I didn’t sleep as hot last night but the fucking sound machine cut out twice, and during one of the times, I heard a thump. This is definitely one seriously thumpy place, but with so many houses so close, what can I expect? We just don’t know if the cutouts are on our provider’s end or Amazon’s or the nature sound company itself. I may cancel my subscription and just use the free one along with the portable sound machine. Anything that’s overly loud is going to wake me up anyway. I just need something for the soft and moderate sounds.

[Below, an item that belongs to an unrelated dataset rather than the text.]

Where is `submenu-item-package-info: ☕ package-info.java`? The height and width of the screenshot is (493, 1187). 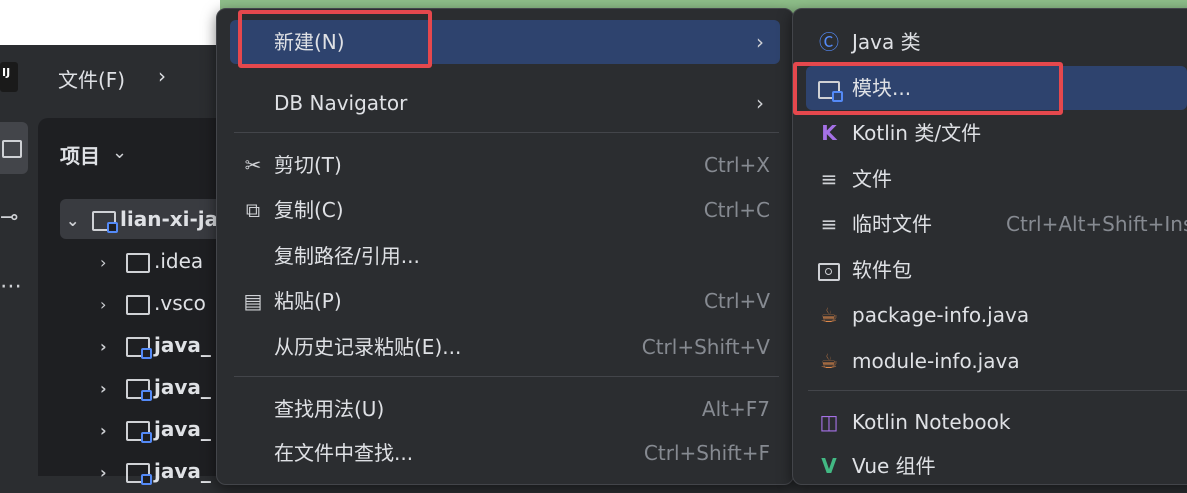 submenu-item-package-info: ☕ package-info.java is located at coordinates (996, 315).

I had to give up on Thyself because it failed to prompt me the next time around and I couldn’t update things manually. It just quit working altogether. So I downloaded a couple of mood-tracking apps to my phone to try and made a spreadsheet in Word that I’m also trying. Tom and I were talking about writing a program that I can customize to my liking. I just want to keep it simple. Every few hours I want to note if my mood is poor, fair, neutral, good, or excellent. Then add a brief note about what’s going on if I want. I also want a way to tally up the various moods so I can see what I feel most often.

Ugh, here goes the first plane of the day. Please tell me I’m either going to get used to hearing them every single day once and for all, or I’m not going to have to live with them for the rest of my life. I thought the horrible weather most of the country was having was supposed to ground a lot of flights. I definitely don’t feel like this is Florida. It’s been cold and rainy all day and all night.

One of the biggest things that makes me feel so hopeless and frustrated is my non-24 sleep cycle syndrome. I don’t know why nights tend to be a problem for me emotionally, but for whatever reason, they are. Yet that’s something that’s totally out of my control. I’d love to get out every day even if it was just to sit outside in the sunlight and listen to the planes but this simply isn’t an option for me. I just wonder how much being able to do that might help me but I’ll never know.

All the VR games and apps are on sale now through the New Year. We both got a table tennis game and I got Brink Traveler.

Table tennis is a bit tricky and takes some getting used to. It’s still fun. We can play together or against an AI person.

The traveling thing takes you to explore 17 different locations. It’s cool to see, but there isn’t much to do once you’re there. You explored the places and that’s pretty much it. They still make great environments for meditation. That’s something I definitely have to do after I eat.

I planted the dill seeds but I don’t expect anything to grow as usual. It said to place them a quarter inch below the surface. So I used a diamond drill to poke them into the dirt.